Ever since we’ve come home I’m on edge and super paranoid. Someone has obviously been keeping an eye on the house and decided to take their chances that night. Alhamdulillah nothing was taken.

You’ve been pretty unsettled since we’ve come home. The first few nights you were up every couple of hours or so.

You still hate having baths. We (your Papa and I) tried giving you a bath today, and boy did you cry the house down. You’d done a poo-splosion and had leaked onto your vest and then screamed when we tried to give you a bath.

Alhamdulillah you’re asleep now. But I’m struggling to sleep :-/ my mind isn’t working properly so I haven’t been able to put in everything that I may have wanted to.

InshaAllah next time

Love

Mummy x

Time to go home…

Dearest Baby K,

It’s finally the day that we take you home. To our home. InshaAllah Papa is coming to pick us up around 2 this afternoon. It’s 2am right now.
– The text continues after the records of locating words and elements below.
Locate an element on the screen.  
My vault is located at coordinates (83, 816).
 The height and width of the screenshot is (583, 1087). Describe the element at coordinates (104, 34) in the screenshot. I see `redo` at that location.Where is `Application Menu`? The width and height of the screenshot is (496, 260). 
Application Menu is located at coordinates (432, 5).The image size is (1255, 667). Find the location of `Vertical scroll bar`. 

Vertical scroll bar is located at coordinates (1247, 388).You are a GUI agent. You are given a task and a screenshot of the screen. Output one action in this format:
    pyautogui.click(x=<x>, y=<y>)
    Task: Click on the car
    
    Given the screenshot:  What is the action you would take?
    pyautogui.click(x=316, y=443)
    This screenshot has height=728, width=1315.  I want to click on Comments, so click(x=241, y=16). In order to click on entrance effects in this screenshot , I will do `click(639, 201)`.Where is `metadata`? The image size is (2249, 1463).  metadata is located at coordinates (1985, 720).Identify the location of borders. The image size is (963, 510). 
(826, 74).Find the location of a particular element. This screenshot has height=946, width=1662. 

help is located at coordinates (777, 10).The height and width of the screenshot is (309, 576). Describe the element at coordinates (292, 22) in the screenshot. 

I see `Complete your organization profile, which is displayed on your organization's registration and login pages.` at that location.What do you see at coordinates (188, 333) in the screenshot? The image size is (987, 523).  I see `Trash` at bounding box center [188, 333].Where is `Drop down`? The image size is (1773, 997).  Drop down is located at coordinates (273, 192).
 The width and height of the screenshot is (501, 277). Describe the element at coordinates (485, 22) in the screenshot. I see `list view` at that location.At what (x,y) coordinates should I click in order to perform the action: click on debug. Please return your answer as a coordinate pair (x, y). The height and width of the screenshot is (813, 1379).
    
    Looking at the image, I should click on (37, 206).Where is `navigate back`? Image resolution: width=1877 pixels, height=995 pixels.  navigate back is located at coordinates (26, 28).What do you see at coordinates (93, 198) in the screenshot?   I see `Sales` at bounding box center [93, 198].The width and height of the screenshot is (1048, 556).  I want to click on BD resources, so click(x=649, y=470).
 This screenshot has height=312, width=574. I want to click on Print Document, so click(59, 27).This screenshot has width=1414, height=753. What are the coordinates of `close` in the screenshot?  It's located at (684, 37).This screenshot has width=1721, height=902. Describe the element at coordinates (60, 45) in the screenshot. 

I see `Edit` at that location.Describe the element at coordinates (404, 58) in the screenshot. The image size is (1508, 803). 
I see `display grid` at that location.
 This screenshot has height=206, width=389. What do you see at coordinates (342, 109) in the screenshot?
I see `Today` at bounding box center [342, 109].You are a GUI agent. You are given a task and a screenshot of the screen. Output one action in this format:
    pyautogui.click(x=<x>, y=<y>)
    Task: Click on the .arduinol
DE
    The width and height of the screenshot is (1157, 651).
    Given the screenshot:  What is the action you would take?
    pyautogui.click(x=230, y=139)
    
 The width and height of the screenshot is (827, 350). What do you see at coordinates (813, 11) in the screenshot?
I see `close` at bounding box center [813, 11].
I don’t know how I’m feeling. The room is packed to the brim with bags and boxes. I hope it will all fit in the car. I’ve really had to limit myself as to how much I can take back this time.

MashaAllah you’ve been given so much in terms of gifts. Alhamdulillah. So many clothes MashaAllah. And there’s so much of your other stuff that needs to come with us. Nappies, wipes, formula, flask, bottles, bottle steriliser, pram, rash cream, gripe water, calpol… SubhanAllah the list goes on! I just hope it will all fit in the car InshaAllah. Let’s hope so.

I need to get some sleep now. InshaAllah next entry will be from home.

Love,

Mum x

Exhaustion…

Dearest Baby K,

We’ve just spent 2 hours on 2 nappy changes, 6 ounces of milk, endless smiles and some crying too.

You had your first set of immunisations/vaccinations yesterday. It didn’t go as bad as I thought it would. You were asleep when we went to see the nurse, but the needles woke you up quite nicely. You only cried for a short time and then fell asleep again, which made the oral immunisation difficult, as we needed you to be awake for that. We got it done in the end and you fell asleep again. Into such a deep sleep that I couldn’t even wake you to take calpol so you’d feel better.

You did wake up eventually, a couple of hours later, once we got home and you’d been pretty cranky there onwards. It’s been difficult seeing you in pain, with a fever and just not settling. Even nani got upset because you wouldn’t stop crying. Nana annoyed me because he said your crying was unsettling. Like you really wanted to spend the evening bawling your eyes out. I really don’t know what to do with your nana. He’s losing the plot. A bit like our dada did. I worry because I don’t want your nana to end up like that. I want him to be able to spend time with you and see you grow up. It’s not fair that you grow up not knowing your grandparents. I know how that feels.

Anyway I’ve gone off tangent. You’re finally asleep. Alhamdulillah. I just want you better soon InshaAllah. I don’t like this fever and crankiness. I’ve not been too well either. Think it was the chicken sheesh I had earlier. Feeling a little better now alhamdulillah.

It’s 5.35am so I think I’ll end here. I need some sleep.